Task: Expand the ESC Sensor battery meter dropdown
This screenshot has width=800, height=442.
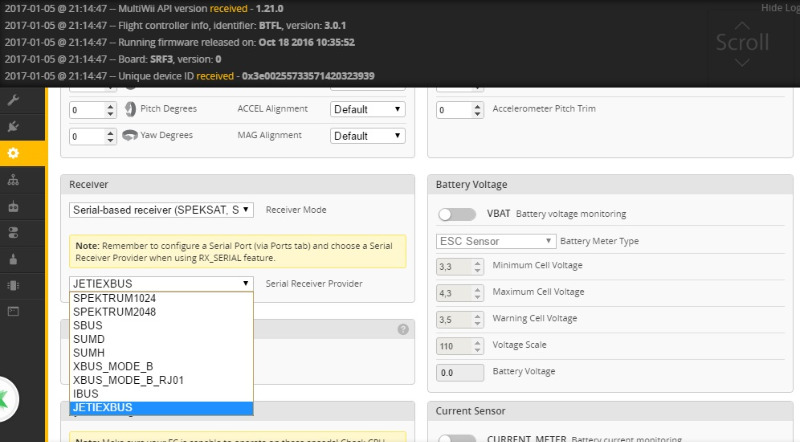Action: tap(495, 241)
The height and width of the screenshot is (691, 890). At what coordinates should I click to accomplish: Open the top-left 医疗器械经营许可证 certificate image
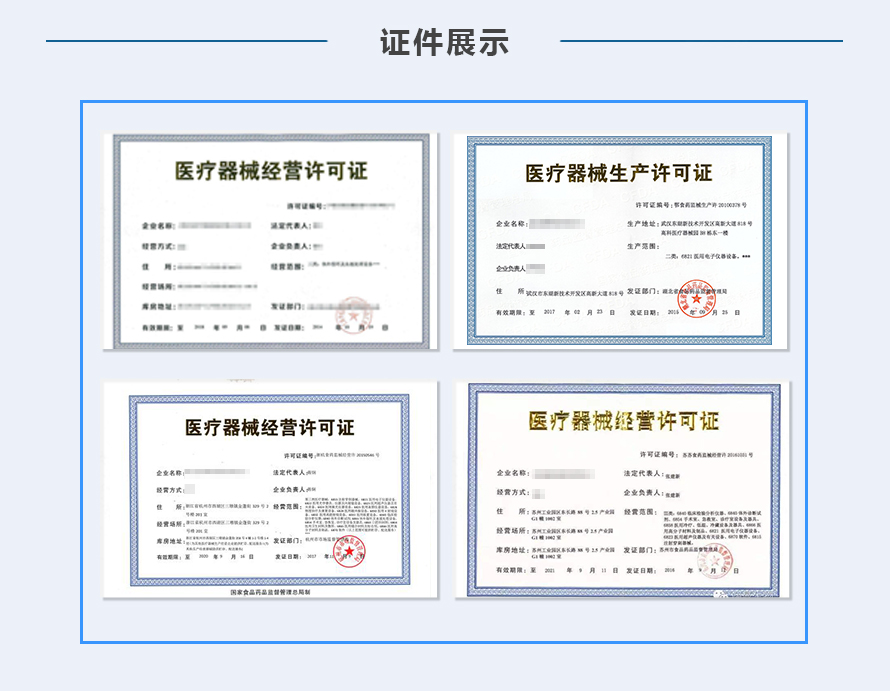point(275,240)
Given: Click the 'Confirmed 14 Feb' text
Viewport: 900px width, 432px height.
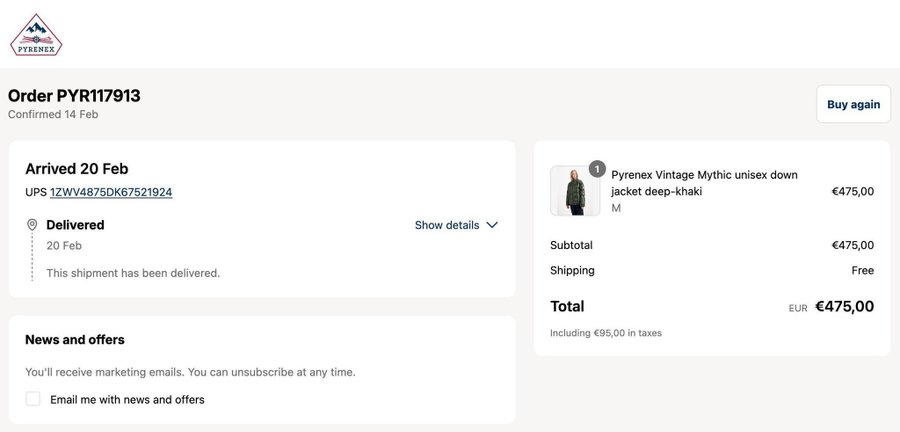Looking at the screenshot, I should [53, 115].
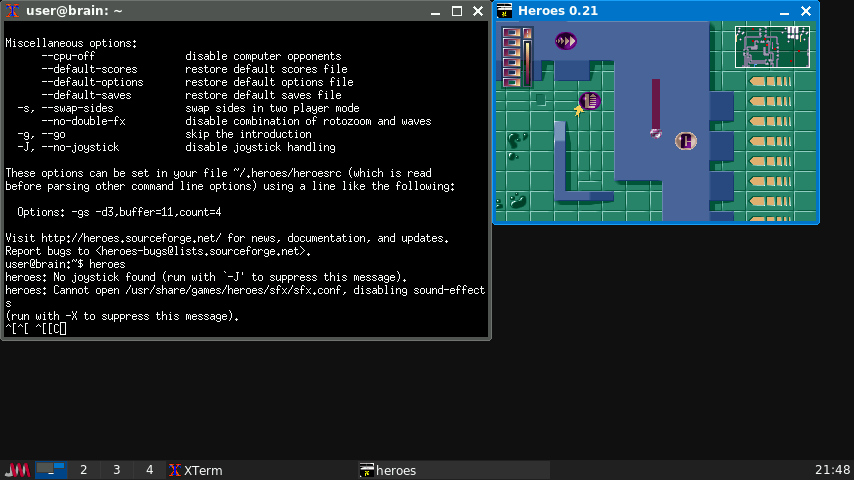Viewport: 854px width, 480px height.
Task: Switch to virtual desktop 4
Action: tap(150, 470)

What the task requires -> Once the pictures are set aside, please output all the data word for word.

Result of the exercise ->
Task: Expand the ESC Sensor battery meter dropdown
This screenshot has width=800, height=442.
Action: tap(495, 241)
The height and width of the screenshot is (691, 890). At what coordinates should I click to accomplish: Open the top-left 医疗器械经营许可证 certificate image
point(275,240)
Given: Click the 'Confirmed 14 Feb' text
Viewport: 900px width, 432px height.
Looking at the screenshot, I should [53, 115].
Viewport: 854px width, 480px height.
Task: Switch to virtual desktop 4
Action: tap(150, 470)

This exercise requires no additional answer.